Many members of the Catholic church took to writing their own commentary on Reed and the contents of her writing. Many writers rejected her book and her experiences within the convent. One source went as far as to say that because of an impressionable state and mental health issues, Reed dramatized the whole account. Another Catholic news outlet expressed their support for the right to freedom of speech, but that this right resembled an anti-Catholic manner. Some Catholic news outlets hoped for silence and banishment of Reed‘s writings and urged all people of Catholic belief to reject her book, as she was not a true Catholic.

==Anti-Catholicism==
The first wave of Anti-Catholicism, which inspired the burning of the Ursuline Convent in Charlestown, Massachusetts, came to be called “Nativism.” This campaign against the church had slowly grown for years, fueled by accusations from Protestant leaders that priests used nuns to “evade their vows of celibacy,” and that “monasteries were dens of vice and iniquity.” A great deal of propaganda against the Catholic church circulated, reaching the more easily influenced lower class. Eventually, the propaganda led a mob to burn down the Ursuline Convent. At this time, writing presses devoted to Anti-Catholic writing gained popularity. Suspicions also arose in the United States about the Roman Catholic religion. Many blame the existence of these presses for giving Reed a platform to write about her troubles in the convent. Some of the failures of the Ursulines can be credited to the tension of the genders in antebellum society between nuns and their Bishop. Women who entered the convent were also expected to give up their self-identity and conform for the greater good of the religious community.
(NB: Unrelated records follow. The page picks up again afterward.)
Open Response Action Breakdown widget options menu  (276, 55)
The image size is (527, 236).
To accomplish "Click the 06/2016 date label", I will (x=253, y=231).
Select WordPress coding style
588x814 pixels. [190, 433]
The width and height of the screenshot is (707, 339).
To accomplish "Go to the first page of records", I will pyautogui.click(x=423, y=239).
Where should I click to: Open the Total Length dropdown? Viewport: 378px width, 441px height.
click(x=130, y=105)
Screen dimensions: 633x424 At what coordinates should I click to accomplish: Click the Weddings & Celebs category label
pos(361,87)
Reed brought up concerns to her superiors about situations that bothered her, and in return, they punished her for holding onto “worldly ideas.” The wave of anti-Catholicism that Reed contributed to, paved the way for other movements, including the anti-slavery movement, and gave rise to a writing called Uncle Tom’s Cabin of Nativism.

==Death==
Reed died of tuberculosis on February 28, 1838, at the age of 25. The obituary made it seem as though she had confessed to all the assumptions people had made about her escaping the convent and the Ursuline Convent riots. After Reed’s death, her book grew in popularity in the anti-Catholic world and only increased the attention to the presence of the Roman Catholic religion in the United States. Reed asserting her confidence about her experiences and her book allowed Maria Monk express her feelings about her experience in the convent.